And the worst thing: every time any change happened here, the whole website had to be deployed. Pretty nasty, right?
The last straw
A few days ago, together with some of my colleagues at Softcatalà, we were cleaning up some content on the site. Broken links, software that doesn’t exist anymore, outdated versions…. And we identified two pretty important programs that we were still updating manually every time a new version is released: GIMP and Inkscape.
So I just opened the PHP file, did some copying and pasting from other places, and hacked together the automation in less than one hour. Done, right?
Wrong! When doing that, I couldn’t stand the amount of code repetition that I had just introduced.
Without looking too deeply at the code, you’ll be able to see how repeated the code is. And one of the reasons is that, after spending almost half an hour trying to find the best way of knowing when each program released a new version, I decided to just leverage Scoop1For those of you who don’t know, Scoop is a Windows command-line installer. Something somewhat close to Debian’s APT package manager, but for Windows.‘s metadata files. So now I had a new pattern, definitely not DRY2Don’t repeat yourself, another important software development principle, but much easier and scalable.
Ubuntu, the first rewrite
Then, I realized that we had our Ubuntu updater broken. The PHP code was relying on a pre-process done by another script (BASH in this case), where Ubuntu’s releases page was being downloaded and parsed to extract links.
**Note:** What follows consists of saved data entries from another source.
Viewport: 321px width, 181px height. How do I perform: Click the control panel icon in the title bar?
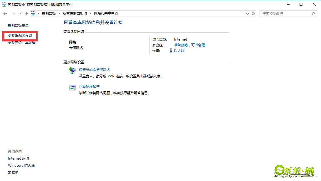pos(3,4)
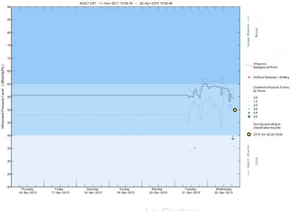Select the Wednesday 22-Apr-2015 axis label
Viewport: 292px width, 211px height.
[224, 191]
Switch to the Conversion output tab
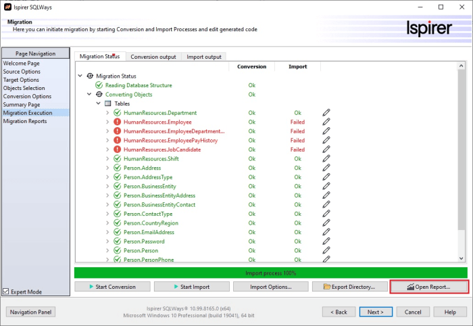This screenshot has width=473, height=326. (x=153, y=57)
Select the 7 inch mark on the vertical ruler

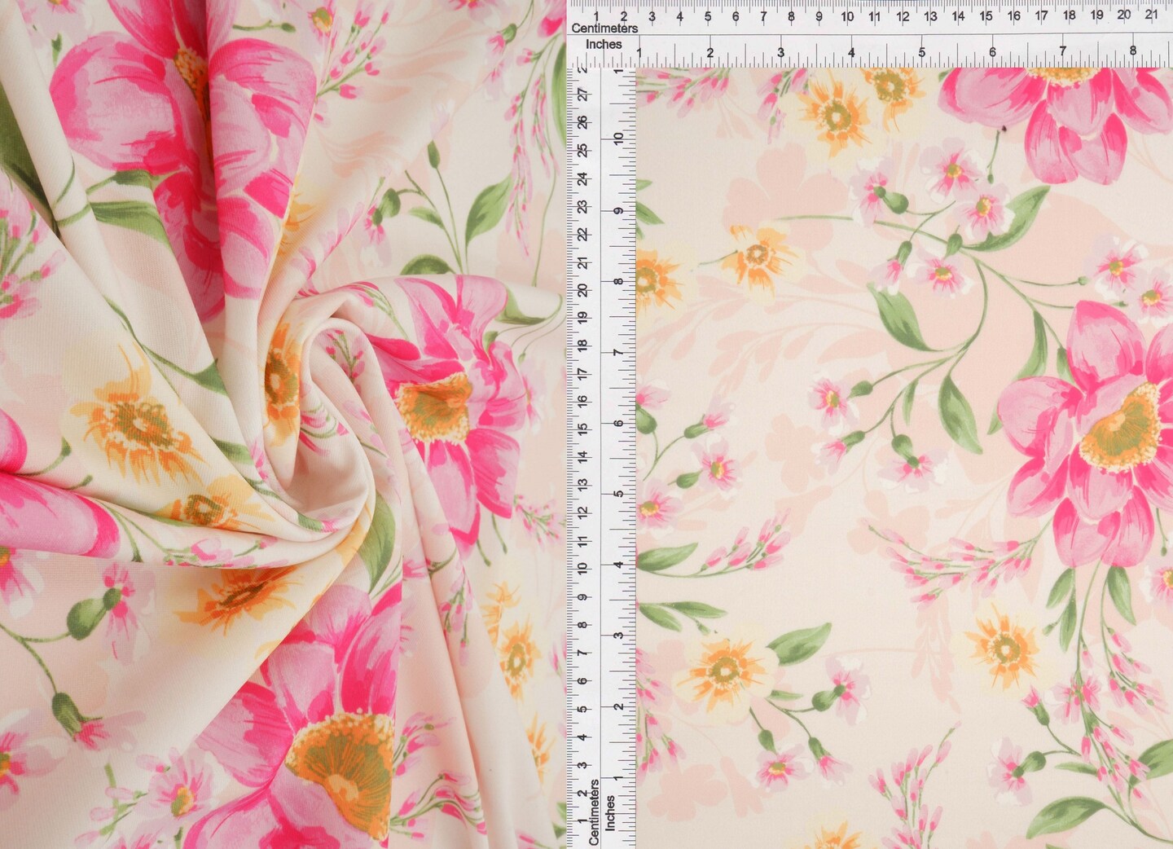coord(618,352)
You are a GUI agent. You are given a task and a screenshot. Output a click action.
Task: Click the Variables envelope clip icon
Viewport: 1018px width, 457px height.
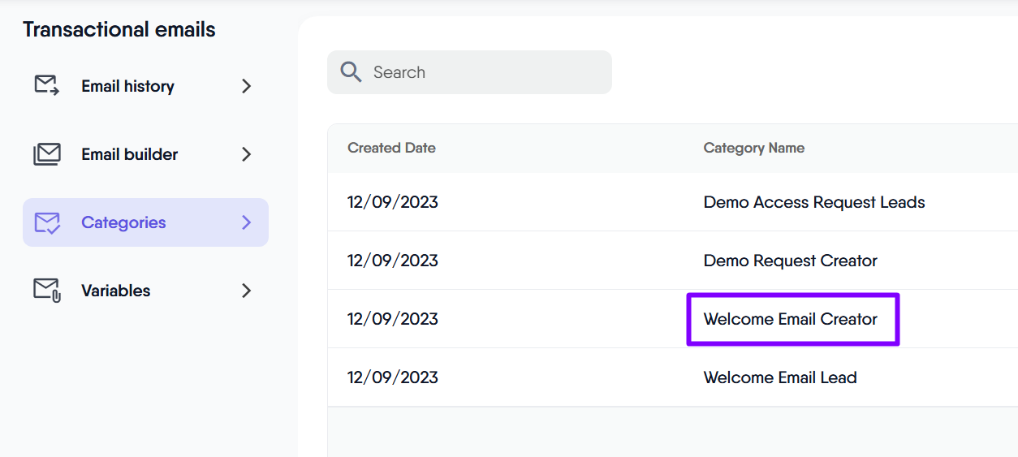click(46, 291)
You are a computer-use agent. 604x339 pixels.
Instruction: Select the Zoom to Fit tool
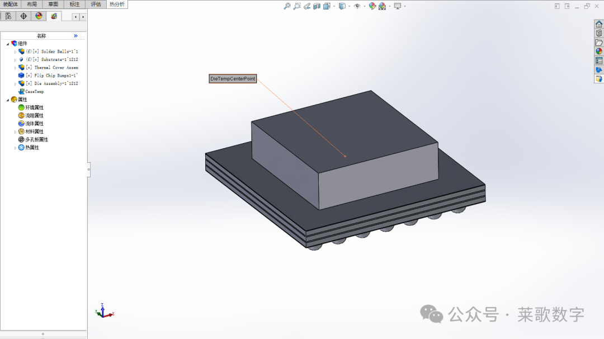[286, 6]
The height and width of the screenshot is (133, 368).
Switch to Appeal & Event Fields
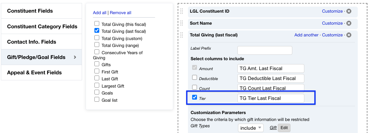(x=41, y=73)
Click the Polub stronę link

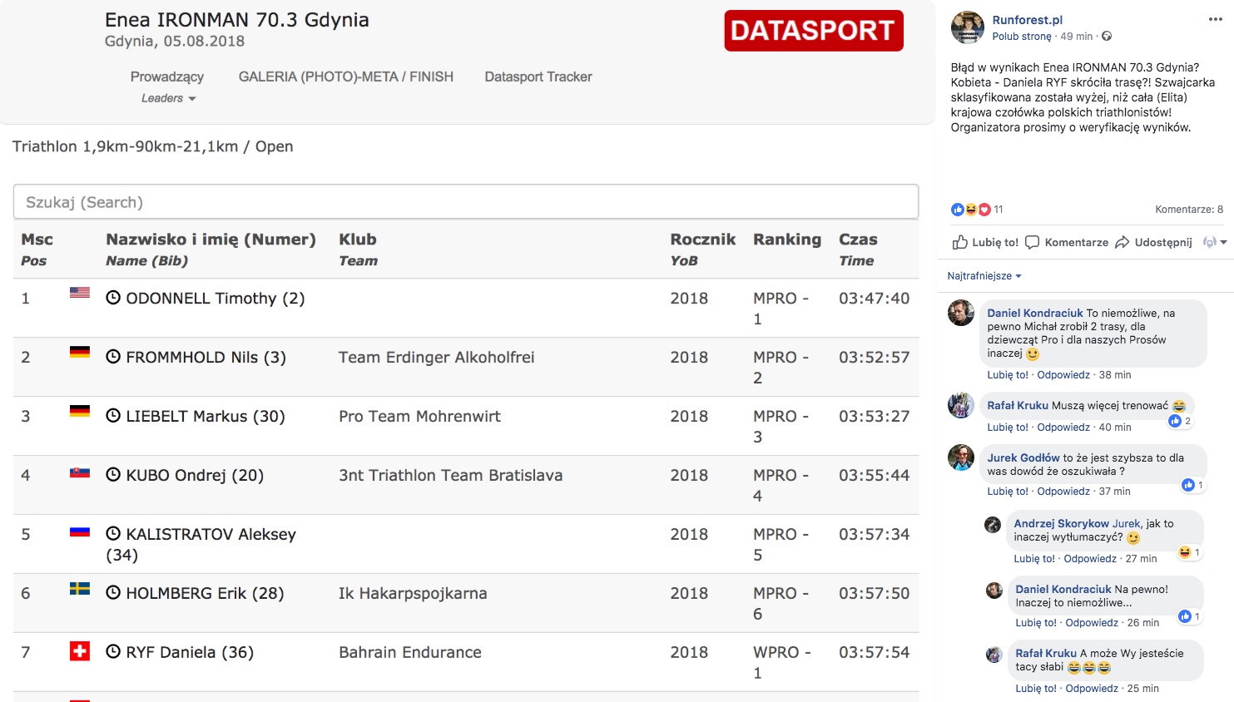point(1021,37)
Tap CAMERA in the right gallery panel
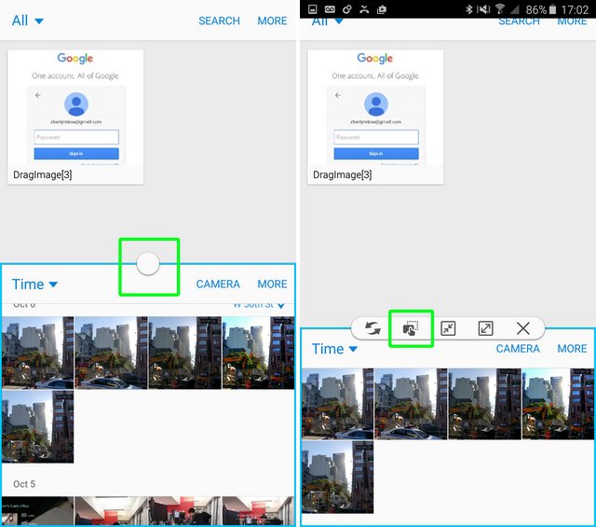This screenshot has height=527, width=596. point(518,349)
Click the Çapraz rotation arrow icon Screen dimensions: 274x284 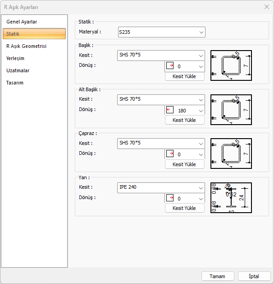[170, 154]
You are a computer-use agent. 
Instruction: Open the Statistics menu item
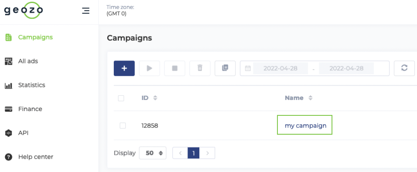[x=32, y=85]
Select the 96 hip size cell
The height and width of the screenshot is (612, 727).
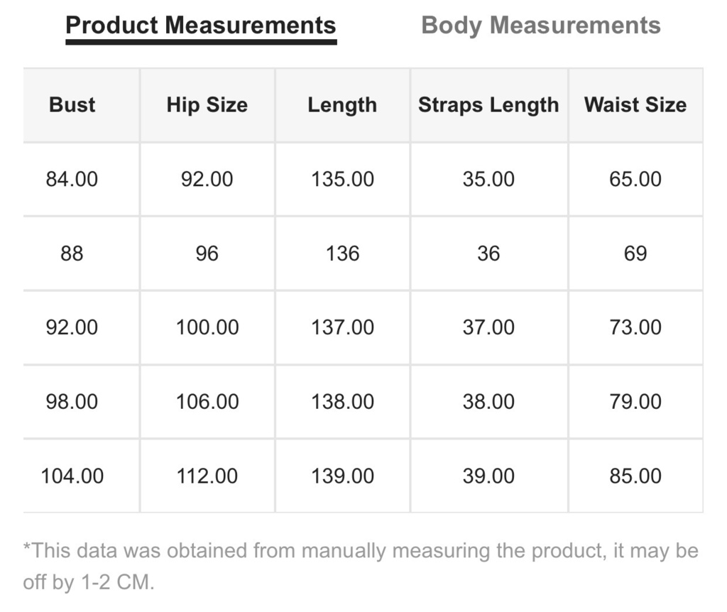coord(207,253)
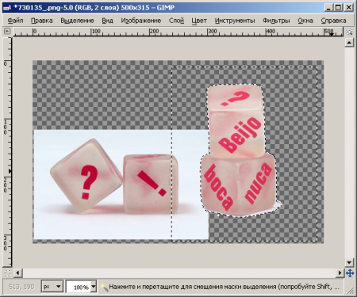The image size is (357, 297).
Task: Open the Цвет menu
Action: pos(199,21)
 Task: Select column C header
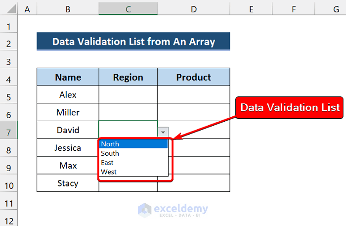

Recently, Canonical added a new support mode for Ubuntu, Extended Security Maintenance, with a section on that page. Combined with two overlapping supported release (21.04 and 21.10), our hacky and fragile HTML extractor failed to identify the “last” release. We were offering downloads for 14.04 (7½ years old!) instead of for 21.10 ?
To make things even worse, that was only working for Ubuntu Desktop. But all other flavors (KUbuntu, XUbuntu, Ubuntu-Mate…) had their own download page, with a different HTML to parse.
And at that point I decided to build a lightweight microservice that would replace the bash script, but better. Instead of doing a partial data mangling into a CSV to, then, hand it over to the PHP updater, it would be a REST API that would expose just what we really need. It would have exactly the information required to update our pages: a set of download URLs (and optionally file size) for a given operating system & architecture, with the version number.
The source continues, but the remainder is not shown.